FIFA sedang mempertimbangkan langkah untuk meminta Presiden Amerika Serikat, Donald Trump, menangguhkan aktivitas Badan Imigrasi dan Bea Cukai (ICE) selama gelaran Piala Dunia 2026 berlangsung. Wacana ini muncul dalam diskusi internal otoritas tertinggi sepak bola dunia tersebut.
The Athletic mengutip sumber anonim yang mengatakan ide itu awalnya hanya menyasar area stadion di 11 kota tuan rumah Piala Dunia 2026 di AS, namun kemudian berkembang lebih luas. “Awalnya fokusnya hanya memastikan ICE tidak berada di sekitar stadion, tetapi kemudian percakapan melebar ke seluruh kota tuan rumah.”
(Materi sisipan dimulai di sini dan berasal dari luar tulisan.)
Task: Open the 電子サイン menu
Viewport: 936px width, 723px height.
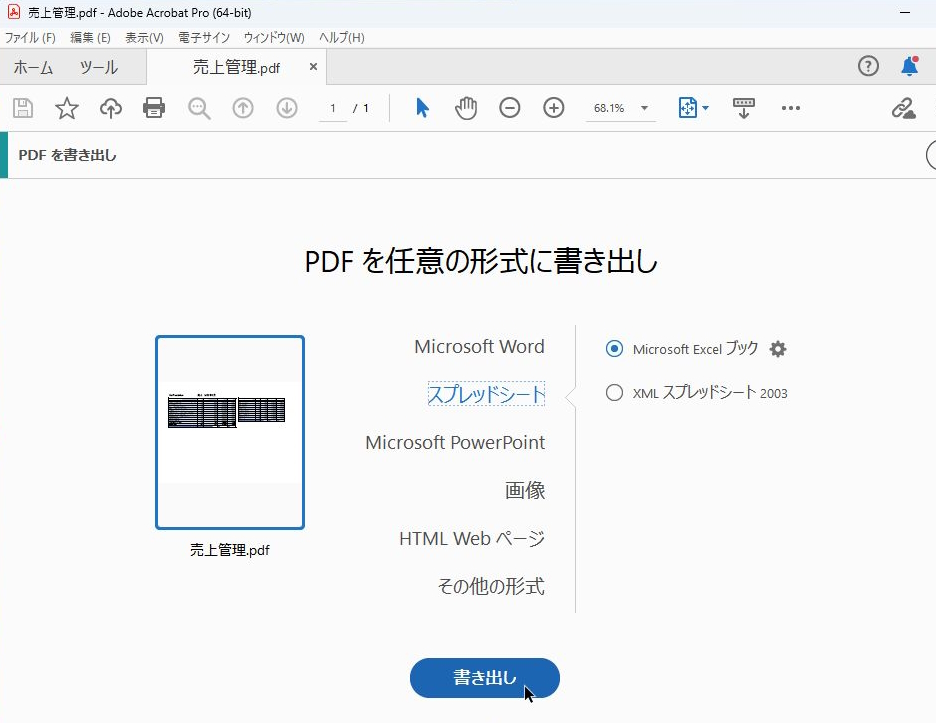Action: [x=203, y=37]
Presiden FIFA, Gianni Infantino, dinilai memiliki hubungan dekat dengan Donald Trump karena keduanya kerap bertemu dalam beberapa kesempatan. Para pejabat FIFA melihat ini sebagai peluang untuk menyampaikan permintaan terkait kebijakan keamanan selama turnamen berlangsung.
Keinginan para pejabat FIFA mendapat respons positif. Infantino dikabarkan terbuka terhadap gagasan tersebut dan mempertimbangkan untuk menyampaikannya kepada pemerintah AS.
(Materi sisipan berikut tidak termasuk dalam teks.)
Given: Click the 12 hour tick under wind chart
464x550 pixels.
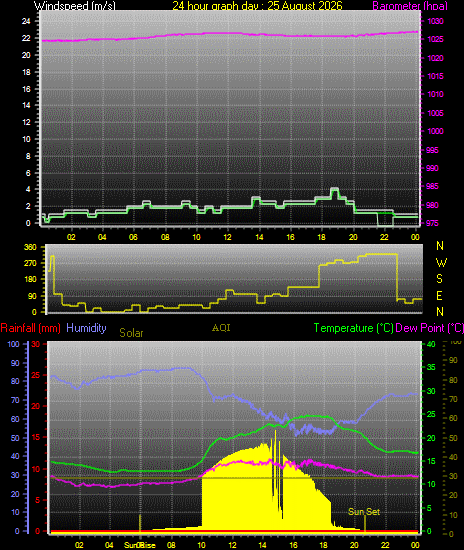Looking at the screenshot, I should (228, 237).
Di sisi lain, pelaksana tugas Direktur ICE, Todd Lyons, menyatakan bahwa lembaganya akan memainkan peran penting dalam keamanan Piala Dunia 2026. Namun, hal tersebut justru memicu kekhawatiran dari sejumlah pihak.
Internal FIFA khawatir kehadiran ICE di sekitar lokasi pertandingan akan menimbulkan ketegangan. Situasi itu dapat berdampak pada pengalaman penonton serta citra Piala Dunia.
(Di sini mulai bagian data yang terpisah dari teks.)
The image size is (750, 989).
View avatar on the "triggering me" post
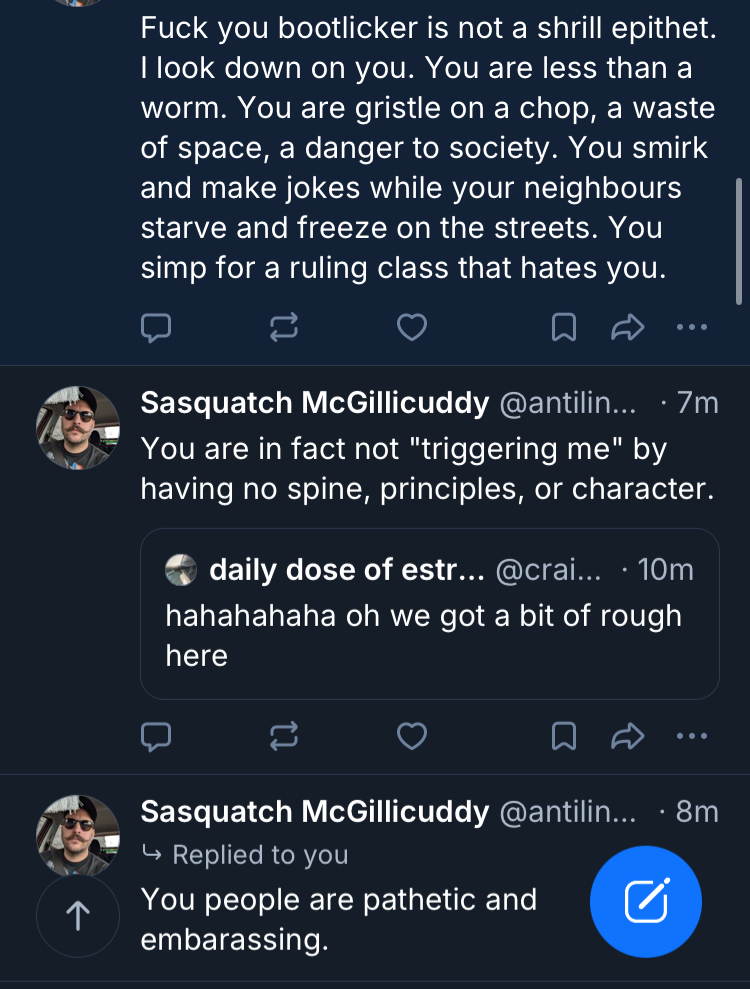[x=78, y=428]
Bukan tanpa alasan kekhawatiran itu muncul. Saat AS menjadi tuan rumah Piala Dunia Antarklub tahun lalu, sejumlah penonton melaporkan dugaan kehadiran petugas ICE di stadion. Kehadiran mereka membuat situasi di tribun menjadi tidak nyaman.
Departemen Keamanan Dalam Negeri AS sempat membantah kehadiran petugas ICE di stadion pertandingan. Mereka bahkan menyebut laporan tersebut sebagai ketakutan yang terlalu dilebih-lebihkan.
Tekanan kepada FIFA juga datang dari pekerja stadion. Serikat pekerja Unite Here Local 11 yang mewakili sekitar 2.000 pekerja di SoFi Stadium menuntut FIFA memastikan ICE tidak terlibat dalam operasional. Mereka mengancam mogok kerja jika tuntutan mereka diabaikan.
Waktu pelaksanaan Piala Dunia 2026 makin dekat. FIFA kini berpacu dengan waktu untuk meyakinkan pemerintah AS agar menangguhkan sementara aktivitas ICE.